[DATA PROVIDED Boundary: Start]

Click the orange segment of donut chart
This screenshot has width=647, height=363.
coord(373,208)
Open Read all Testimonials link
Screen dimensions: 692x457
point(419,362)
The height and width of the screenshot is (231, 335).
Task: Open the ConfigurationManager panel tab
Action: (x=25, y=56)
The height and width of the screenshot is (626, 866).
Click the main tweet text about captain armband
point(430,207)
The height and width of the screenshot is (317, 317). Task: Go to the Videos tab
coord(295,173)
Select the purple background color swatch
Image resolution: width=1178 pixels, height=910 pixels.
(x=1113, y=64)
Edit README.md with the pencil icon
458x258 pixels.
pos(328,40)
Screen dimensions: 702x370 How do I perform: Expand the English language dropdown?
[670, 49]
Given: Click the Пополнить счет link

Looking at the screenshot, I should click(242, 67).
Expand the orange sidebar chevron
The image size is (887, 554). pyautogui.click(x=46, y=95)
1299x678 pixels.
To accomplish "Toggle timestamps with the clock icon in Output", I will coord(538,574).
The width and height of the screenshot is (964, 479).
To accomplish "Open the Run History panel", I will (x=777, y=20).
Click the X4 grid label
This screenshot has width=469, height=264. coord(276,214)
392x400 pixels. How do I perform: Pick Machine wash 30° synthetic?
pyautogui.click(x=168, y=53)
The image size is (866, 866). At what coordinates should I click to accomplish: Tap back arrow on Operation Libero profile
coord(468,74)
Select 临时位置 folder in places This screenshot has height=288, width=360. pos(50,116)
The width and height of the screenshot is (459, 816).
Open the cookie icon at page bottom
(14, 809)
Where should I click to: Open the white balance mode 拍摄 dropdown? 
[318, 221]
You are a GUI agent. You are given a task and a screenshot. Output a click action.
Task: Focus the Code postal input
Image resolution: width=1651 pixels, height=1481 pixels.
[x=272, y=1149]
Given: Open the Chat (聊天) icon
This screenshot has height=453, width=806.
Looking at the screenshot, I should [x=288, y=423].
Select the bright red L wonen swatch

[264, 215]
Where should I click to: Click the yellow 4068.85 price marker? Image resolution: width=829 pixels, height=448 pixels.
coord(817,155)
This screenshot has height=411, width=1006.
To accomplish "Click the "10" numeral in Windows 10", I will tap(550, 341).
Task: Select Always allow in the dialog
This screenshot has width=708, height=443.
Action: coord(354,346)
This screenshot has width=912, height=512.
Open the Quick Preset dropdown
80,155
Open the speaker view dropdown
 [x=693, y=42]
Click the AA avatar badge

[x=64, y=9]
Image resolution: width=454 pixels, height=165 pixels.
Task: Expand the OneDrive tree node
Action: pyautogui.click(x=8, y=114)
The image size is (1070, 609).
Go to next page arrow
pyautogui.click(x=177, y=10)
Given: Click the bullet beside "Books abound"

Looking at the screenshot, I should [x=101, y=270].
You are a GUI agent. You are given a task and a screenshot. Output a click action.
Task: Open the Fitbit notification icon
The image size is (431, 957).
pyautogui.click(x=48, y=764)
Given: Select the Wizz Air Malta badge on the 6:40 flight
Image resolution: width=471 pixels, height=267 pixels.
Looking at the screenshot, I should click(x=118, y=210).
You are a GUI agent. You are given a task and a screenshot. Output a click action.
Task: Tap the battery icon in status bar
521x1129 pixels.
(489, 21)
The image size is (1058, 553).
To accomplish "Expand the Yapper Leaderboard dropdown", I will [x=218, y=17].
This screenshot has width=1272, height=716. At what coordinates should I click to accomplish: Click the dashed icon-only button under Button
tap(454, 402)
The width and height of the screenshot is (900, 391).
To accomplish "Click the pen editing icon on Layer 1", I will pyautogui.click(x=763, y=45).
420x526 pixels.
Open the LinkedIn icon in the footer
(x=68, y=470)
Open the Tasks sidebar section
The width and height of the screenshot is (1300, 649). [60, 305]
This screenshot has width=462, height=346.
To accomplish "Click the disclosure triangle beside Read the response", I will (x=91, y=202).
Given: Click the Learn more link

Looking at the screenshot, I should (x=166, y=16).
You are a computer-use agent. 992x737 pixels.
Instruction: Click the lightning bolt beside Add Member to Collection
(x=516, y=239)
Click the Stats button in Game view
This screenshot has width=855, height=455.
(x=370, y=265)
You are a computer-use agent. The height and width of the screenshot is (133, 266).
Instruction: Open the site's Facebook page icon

[DATA PROVIDED Boundary: End]

EXERCISE DIRECTIONS
Output only an exact transcription of the lines above from the one with "Open the speaker view dropdown" up to and including the one with "The image size is (1058, 553).".

WRITTEN RESPONSE
Open the speaker view dropdown
 [x=693, y=42]
Click the AA avatar badge

[x=64, y=9]
Image resolution: width=454 pixels, height=165 pixels.
Task: Expand the OneDrive tree node
Action: pyautogui.click(x=8, y=114)
The image size is (1070, 609).
Go to next page arrow
pyautogui.click(x=177, y=10)
Given: Click the bullet beside "Books abound"

Looking at the screenshot, I should [x=101, y=270].
You are a GUI agent. You are given a task and a screenshot. Output a click action.
Task: Open the Fitbit notification icon
The image size is (431, 957).
pyautogui.click(x=48, y=764)
Given: Select the Wizz Air Malta badge on the 6:40 flight
Image resolution: width=471 pixels, height=267 pixels.
Looking at the screenshot, I should click(x=118, y=210).
You are a GUI agent. You are given a task and a screenshot. Output a click action.
Task: Tap the battery icon in status bar
521x1129 pixels.
(489, 21)
The image size is (1058, 553).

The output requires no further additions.